Herein, we present a stable water‐soluble cobalt complex supported by a dianionic 2,2′‐(2,2′‐bipyridine‐6,6′‐diyl)bis(propan‐2‐ol) ligand scaffold, which is a rare example of a high‐oxidation ...species, as demonstrated by structural, spectroscopic and theoretical data. Electron paramagnetic resonance (EPR) spectroscopy and magnetic susceptibility measurements revealed that the CoIV center of the mononuclear complex in the solid state resides in the high spin state (sextet, S=5/2).

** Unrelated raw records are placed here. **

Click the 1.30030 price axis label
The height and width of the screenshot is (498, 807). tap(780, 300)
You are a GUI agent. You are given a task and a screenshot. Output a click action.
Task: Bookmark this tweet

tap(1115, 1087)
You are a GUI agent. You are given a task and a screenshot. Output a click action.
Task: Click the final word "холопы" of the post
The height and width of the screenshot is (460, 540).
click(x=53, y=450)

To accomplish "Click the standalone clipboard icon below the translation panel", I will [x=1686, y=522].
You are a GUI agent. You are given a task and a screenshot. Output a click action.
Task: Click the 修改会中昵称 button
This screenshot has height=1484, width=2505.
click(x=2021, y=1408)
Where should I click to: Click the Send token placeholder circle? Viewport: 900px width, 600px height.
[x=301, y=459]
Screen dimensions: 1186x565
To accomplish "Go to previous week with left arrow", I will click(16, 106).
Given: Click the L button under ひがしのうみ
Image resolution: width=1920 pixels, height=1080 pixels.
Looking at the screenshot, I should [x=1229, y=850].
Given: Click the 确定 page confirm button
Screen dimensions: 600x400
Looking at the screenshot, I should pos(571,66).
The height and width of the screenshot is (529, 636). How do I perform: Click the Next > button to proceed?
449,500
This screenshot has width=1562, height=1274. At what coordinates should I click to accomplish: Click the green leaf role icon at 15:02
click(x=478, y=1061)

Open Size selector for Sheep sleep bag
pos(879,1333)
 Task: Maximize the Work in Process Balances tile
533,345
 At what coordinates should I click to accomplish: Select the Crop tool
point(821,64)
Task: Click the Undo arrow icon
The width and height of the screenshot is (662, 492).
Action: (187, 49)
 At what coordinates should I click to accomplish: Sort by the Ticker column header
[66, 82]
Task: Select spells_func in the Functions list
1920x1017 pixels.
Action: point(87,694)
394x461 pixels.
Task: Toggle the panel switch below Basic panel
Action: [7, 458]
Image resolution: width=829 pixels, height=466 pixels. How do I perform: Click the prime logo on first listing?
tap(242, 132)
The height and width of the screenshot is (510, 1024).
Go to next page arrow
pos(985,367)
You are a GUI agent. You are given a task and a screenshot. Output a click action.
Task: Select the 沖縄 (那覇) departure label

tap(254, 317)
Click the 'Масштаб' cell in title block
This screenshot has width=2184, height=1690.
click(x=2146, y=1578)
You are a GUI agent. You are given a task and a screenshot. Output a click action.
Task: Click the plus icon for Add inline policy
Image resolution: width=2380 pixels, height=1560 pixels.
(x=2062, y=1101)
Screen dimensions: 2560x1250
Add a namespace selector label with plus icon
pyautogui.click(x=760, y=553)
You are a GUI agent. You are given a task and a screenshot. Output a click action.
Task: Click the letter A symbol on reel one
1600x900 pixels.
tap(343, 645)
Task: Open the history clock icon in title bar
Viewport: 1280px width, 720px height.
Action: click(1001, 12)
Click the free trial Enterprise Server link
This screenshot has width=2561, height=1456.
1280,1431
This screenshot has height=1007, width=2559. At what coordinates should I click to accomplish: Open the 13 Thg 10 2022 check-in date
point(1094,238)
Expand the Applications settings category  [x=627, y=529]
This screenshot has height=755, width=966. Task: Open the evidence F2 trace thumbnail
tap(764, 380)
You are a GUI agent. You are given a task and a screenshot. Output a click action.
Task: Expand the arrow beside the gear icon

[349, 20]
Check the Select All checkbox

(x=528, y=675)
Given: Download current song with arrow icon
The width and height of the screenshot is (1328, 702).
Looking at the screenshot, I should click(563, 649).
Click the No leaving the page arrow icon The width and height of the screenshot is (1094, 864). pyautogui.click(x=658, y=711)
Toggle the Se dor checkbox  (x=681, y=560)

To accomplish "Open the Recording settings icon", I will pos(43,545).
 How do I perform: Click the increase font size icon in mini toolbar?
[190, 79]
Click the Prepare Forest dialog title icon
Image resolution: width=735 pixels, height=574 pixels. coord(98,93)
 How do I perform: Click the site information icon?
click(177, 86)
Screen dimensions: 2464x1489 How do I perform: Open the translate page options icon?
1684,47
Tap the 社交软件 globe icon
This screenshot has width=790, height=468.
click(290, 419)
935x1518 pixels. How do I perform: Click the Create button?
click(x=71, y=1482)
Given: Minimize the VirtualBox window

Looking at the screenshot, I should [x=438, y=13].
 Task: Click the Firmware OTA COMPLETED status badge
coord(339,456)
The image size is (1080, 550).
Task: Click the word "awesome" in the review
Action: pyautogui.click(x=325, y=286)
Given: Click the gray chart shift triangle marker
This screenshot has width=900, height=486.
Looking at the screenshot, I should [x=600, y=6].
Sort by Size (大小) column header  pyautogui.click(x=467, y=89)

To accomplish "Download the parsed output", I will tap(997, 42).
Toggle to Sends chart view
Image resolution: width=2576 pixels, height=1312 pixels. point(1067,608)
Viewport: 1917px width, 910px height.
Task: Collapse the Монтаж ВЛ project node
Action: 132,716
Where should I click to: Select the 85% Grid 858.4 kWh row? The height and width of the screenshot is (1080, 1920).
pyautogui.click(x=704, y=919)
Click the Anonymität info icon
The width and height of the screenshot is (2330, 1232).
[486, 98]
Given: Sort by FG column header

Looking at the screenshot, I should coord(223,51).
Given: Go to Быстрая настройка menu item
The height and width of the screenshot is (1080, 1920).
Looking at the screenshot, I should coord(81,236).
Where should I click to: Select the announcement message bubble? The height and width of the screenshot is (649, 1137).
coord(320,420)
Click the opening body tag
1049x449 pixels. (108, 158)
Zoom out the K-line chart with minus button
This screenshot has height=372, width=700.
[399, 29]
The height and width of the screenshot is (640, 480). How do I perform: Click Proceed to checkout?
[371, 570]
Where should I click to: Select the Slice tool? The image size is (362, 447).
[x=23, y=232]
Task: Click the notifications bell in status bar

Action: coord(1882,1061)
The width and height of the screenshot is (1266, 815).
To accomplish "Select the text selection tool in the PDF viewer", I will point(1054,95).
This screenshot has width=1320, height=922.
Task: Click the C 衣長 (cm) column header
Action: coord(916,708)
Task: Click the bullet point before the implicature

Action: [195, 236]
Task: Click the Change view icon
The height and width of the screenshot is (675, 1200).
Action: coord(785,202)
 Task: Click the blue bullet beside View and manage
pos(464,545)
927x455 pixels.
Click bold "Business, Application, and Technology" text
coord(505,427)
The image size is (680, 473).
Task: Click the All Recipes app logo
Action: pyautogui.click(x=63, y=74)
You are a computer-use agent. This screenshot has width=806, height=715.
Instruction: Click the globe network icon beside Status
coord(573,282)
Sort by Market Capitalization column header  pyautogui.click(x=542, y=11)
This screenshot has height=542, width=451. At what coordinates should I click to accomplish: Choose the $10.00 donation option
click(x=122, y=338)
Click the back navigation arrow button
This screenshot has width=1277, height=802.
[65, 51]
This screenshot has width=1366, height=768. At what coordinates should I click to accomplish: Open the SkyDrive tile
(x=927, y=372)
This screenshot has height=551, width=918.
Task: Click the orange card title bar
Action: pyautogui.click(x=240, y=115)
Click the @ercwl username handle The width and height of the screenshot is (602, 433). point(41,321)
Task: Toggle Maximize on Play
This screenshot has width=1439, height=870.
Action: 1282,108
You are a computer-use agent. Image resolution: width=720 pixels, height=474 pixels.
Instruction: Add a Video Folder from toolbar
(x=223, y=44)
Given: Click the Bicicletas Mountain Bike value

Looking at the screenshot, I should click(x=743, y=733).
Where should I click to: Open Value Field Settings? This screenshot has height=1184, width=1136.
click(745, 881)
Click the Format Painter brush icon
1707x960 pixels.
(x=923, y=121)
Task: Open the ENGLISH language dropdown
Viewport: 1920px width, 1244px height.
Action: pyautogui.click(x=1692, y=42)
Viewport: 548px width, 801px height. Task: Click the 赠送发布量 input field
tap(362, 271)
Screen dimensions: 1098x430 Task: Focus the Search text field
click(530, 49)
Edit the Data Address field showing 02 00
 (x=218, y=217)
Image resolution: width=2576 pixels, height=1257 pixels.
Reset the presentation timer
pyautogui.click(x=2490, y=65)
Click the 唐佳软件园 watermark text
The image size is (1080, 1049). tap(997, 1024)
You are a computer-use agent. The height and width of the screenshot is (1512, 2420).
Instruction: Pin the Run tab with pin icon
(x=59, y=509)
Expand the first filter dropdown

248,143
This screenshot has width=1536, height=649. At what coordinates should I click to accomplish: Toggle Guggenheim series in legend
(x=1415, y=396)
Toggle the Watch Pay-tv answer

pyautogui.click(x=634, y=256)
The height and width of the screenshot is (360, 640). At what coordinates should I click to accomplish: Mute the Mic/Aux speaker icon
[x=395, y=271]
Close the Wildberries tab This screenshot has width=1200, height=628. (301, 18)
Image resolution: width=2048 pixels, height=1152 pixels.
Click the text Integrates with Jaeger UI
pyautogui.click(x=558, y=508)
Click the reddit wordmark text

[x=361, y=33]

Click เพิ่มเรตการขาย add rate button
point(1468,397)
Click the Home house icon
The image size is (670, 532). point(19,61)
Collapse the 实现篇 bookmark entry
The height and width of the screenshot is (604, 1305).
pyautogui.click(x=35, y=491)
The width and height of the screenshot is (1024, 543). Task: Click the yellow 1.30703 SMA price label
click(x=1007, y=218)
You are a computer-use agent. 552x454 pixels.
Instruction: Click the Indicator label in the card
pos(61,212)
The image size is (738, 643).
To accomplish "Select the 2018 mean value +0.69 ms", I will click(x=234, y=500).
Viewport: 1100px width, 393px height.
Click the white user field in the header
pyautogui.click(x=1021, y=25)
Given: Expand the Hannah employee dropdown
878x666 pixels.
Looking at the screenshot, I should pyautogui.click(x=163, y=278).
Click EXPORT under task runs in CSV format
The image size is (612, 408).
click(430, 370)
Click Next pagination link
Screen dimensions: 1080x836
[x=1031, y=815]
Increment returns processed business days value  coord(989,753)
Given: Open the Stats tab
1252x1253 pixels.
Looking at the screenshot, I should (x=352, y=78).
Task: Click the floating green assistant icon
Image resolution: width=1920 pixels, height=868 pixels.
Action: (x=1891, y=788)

The complex can effectively catalyze water oxidation via a single‐site water nucleophilic attack pathway with an overpotential of only 360 mV in a phosphate buffer with a pH of 6. The key intermediate toward water oxidation was speculated based on theoretical calculations and was identified by in situ spectroelectrochemical experiments. The results are important regarding the accessibility of high‐oxidation state metal species in synthetic models for achieving robust and reactive oxidation catalysis.
A stable water‐soluble cobalt(IV) complex supported by a dianionic 2,2′‐(2,2′‐bipyridine‐6,6′‐diyl)bis(propan‐2‐ol) ligand scaffold is very active in the catalysis of water oxidation at an overpotential of only 360 mV at pH=6.